Chapter 16
“You couldn’t leave it alone, could you?” Eden snapped.
He gave her a little smile. “It’s hard to when you’re afraid that other people will end up dead.”
She sat down beside him with a heavy thump and nodded. “I know. That’s why I’m here too.” He reached out a hand, and she placed hers in it. “You know this is stupid, right?” she asked him.
“I know it is.”
She added, “And it could end up with a really bad deal for both of us.”
“Hopefully not,” he replied, “but I can see how that would be a fairly major concern.”
She rolled her eyes at that. After a moment, she asked, “What do you want to do?”
He hesitated and then spoke. “I was wondering about trying to contact whatever is in that portal and seeing if we could release more people.”
She frowned. “Wasn’t the first time enough to let this go? And the second time?”
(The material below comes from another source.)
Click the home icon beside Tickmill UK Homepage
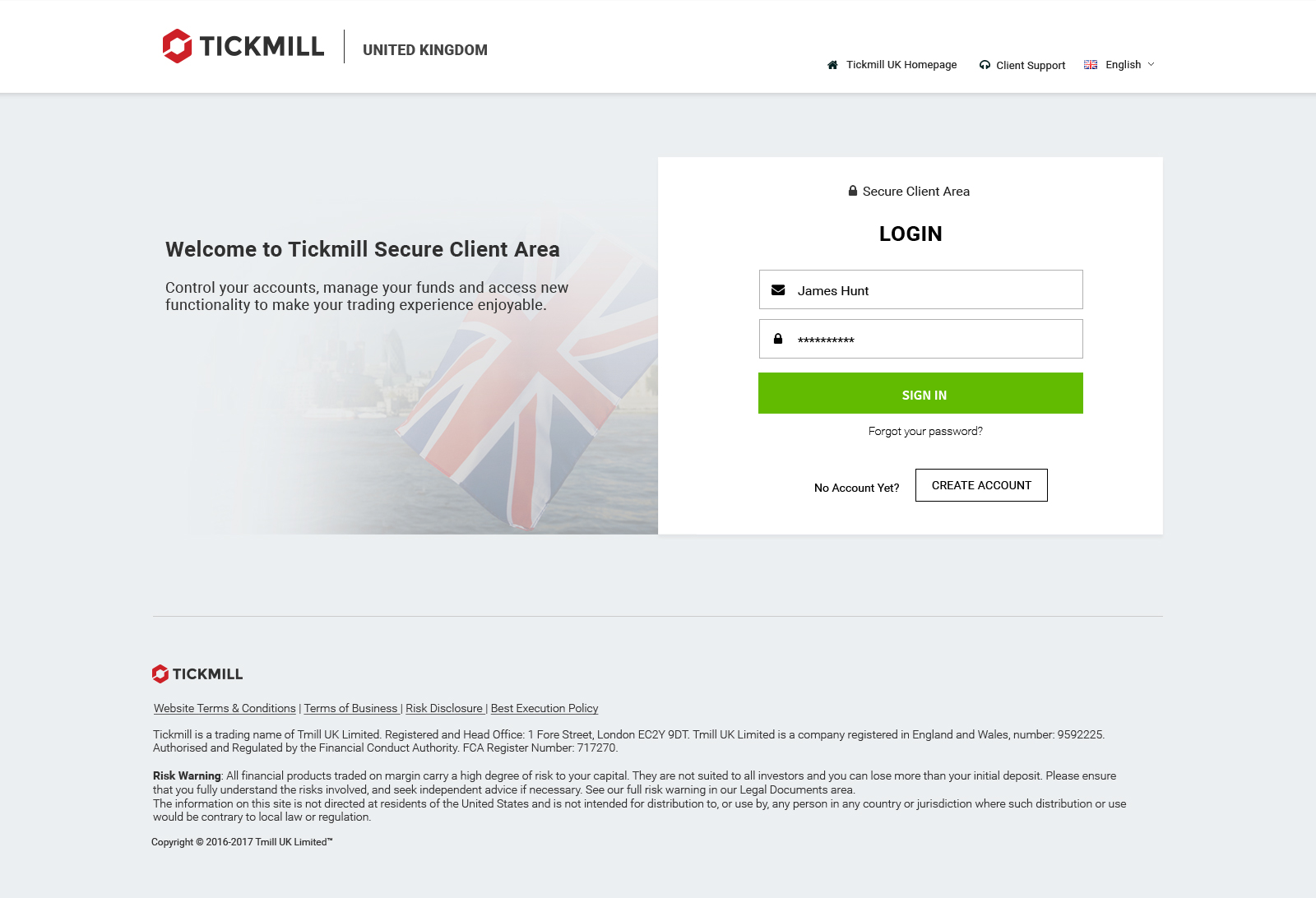This screenshot has width=1316, height=898. pyautogui.click(x=832, y=65)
“We have to do whatever it takes.”
“While you were in the lecture hall earlier, did you get any weird sensations over it?”
“No. … Why? Did you?”
“I don’t know,” she muttered. “It sounds creepy, but it felt as if I was being watched.”
He studied her closely. “By Richard?”
“I don’t know,” she replied. “I don’t think so, but I really don’t quite know what the heck was going on there.”
Eric shrugged. “I didn’t feel it.”
“I guess that’s a good thing,” she murmured.
“You’re serious though, aren’t you?”
“Yeah, I am,” she stated. “I was being watched, and that’s why I finally just got up and left, realizing that you weren’t there, and I just didn’t feel safe all alone.” He frowned at that, and she shrugged. “I know I’m being silly.”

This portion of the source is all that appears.